-- INSTRUCTION --
From the body image article below, list every cosmetic procedure or appearance enhancement it names.

** START PAGE EXCERPT **

Helping Kids Develop a Healthy Body Image

By Brooke Barragan

This is the second article in a series on body image. To read the first, click here.

Eight pounds. That’s how much weight I’d gained when I stepped on the scale the other day for the first time in a month. And here’s how I would like to have reacted: a healthy Ha, what a summer so far, woops! Followed by a non-obsessive commitment to upping the exercise while not downing so many maple bars. Here’s how I actually reacted: sat down on the side of the tub and sobbed my broken heart out. Then the thought came to me, clear as day, This is not your worth.

The trouble is, while I understand that, I don’t believe it. Because I have, and have always had, a terrible body image. It’s undeniable that our culture and society foster an emphasis on physical appearance, and that on an indomitable scale. Where my husband and children and I live, you can’t go too far on the freeway without seeing a billboard for breast augmentation or fat removal/replacement, and you can’t walk down more than a few aisles at the grocery store without seeing someone sporting fake eyelashes. It’s one thing to deal with what these images and influences do to me – I am constantly battling an obsession with trying to be better looking – but now, as a mother of 4, my more urgent worry is how to help my kids survive unscathed and with a healthy sense of self.

** END PAGE EXCERPT **
** START SUPPLIED ENTRIES **

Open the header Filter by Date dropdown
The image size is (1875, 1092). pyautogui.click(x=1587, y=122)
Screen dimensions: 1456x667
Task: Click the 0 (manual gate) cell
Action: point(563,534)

** END SUPPLIED ENTRIES **

-- SOLVED EXERCISE --
- Breast augmentation
- Fat removal
- Fat replacement
- Fake eyelashes